%%

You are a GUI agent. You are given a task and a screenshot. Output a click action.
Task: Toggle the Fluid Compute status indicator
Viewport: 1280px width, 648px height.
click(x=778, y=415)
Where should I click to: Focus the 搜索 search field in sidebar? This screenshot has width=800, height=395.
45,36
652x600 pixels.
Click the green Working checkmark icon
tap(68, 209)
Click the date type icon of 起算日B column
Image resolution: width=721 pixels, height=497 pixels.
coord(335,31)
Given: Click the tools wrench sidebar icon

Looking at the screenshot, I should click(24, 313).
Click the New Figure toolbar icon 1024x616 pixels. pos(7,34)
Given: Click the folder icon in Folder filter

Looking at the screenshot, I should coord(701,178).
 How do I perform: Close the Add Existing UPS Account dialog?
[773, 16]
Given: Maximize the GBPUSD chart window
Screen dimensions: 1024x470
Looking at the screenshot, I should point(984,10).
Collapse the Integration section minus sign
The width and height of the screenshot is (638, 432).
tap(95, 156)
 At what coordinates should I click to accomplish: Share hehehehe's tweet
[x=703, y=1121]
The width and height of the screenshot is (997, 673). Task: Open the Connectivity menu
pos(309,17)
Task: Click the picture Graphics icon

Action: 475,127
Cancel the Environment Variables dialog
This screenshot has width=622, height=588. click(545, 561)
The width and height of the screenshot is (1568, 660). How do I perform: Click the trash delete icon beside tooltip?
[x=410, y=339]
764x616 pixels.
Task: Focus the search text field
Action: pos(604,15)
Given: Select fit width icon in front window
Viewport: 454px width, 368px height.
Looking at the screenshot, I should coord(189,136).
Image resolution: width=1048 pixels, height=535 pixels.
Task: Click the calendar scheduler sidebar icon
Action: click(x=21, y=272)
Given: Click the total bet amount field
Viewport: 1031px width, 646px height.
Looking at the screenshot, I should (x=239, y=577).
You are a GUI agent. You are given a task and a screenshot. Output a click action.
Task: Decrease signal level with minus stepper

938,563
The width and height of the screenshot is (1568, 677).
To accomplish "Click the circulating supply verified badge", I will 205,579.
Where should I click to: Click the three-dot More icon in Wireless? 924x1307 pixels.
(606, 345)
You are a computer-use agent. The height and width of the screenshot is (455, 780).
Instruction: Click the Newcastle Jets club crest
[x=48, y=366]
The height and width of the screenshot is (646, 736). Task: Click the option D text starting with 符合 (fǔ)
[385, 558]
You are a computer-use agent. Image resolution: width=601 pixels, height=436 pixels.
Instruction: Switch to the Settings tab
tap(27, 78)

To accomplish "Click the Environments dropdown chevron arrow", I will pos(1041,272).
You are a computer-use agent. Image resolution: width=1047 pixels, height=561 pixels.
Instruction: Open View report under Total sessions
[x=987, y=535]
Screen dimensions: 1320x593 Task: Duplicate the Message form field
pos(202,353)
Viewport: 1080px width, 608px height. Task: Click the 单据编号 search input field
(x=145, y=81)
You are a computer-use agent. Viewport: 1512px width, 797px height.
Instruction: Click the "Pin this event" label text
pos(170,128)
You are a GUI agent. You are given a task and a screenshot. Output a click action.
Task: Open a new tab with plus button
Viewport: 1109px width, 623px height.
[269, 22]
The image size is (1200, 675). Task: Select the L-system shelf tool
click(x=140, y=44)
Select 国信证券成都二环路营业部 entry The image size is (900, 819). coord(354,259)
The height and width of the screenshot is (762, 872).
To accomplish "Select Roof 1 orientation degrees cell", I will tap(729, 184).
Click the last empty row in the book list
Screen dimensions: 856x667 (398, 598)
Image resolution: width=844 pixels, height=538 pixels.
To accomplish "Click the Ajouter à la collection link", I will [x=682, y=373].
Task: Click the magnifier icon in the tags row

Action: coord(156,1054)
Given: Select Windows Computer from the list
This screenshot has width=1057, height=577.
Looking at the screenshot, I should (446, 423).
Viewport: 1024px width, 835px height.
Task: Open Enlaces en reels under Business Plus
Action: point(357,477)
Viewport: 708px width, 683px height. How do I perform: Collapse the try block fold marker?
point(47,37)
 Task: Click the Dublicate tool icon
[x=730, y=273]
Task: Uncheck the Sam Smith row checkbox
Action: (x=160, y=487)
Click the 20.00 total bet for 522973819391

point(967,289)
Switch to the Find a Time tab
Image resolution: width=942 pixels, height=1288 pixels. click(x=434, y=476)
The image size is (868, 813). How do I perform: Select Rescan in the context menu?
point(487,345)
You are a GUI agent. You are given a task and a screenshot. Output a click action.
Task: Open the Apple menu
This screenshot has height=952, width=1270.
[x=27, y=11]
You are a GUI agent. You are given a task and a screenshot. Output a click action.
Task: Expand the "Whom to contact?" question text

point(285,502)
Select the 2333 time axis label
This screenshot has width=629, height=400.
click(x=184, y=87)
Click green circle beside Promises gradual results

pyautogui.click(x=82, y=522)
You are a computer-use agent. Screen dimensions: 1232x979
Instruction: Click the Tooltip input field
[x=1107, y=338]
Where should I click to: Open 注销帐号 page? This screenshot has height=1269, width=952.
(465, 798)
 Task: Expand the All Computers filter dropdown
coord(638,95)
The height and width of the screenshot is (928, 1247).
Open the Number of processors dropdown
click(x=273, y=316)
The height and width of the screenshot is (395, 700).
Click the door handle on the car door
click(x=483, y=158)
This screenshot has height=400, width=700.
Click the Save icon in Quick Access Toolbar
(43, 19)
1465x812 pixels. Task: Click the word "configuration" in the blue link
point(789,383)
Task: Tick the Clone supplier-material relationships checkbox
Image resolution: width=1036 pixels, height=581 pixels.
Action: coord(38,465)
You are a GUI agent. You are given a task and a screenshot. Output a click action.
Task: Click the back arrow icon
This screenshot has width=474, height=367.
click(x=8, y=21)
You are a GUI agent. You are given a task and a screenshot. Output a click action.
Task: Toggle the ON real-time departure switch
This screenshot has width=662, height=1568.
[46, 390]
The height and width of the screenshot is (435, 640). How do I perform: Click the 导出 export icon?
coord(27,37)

%%

* _What you will do_
In the listing above, find the line with "Click the door handle on the car door" and the line with "Task: Click the back arrow icon", then print exactly those two lines and every line between them, and nothing more.

* _Response box_
Click the door handle on the car door
click(x=483, y=158)
This screenshot has height=400, width=700.
Click the Save icon in Quick Access Toolbar
(43, 19)
1465x812 pixels. Task: Click the word "configuration" in the blue link
point(789,383)
Task: Tick the Clone supplier-material relationships checkbox
Image resolution: width=1036 pixels, height=581 pixels.
Action: coord(38,465)
You are a GUI agent. You are given a task and a screenshot. Output a click action.
Task: Click the back arrow icon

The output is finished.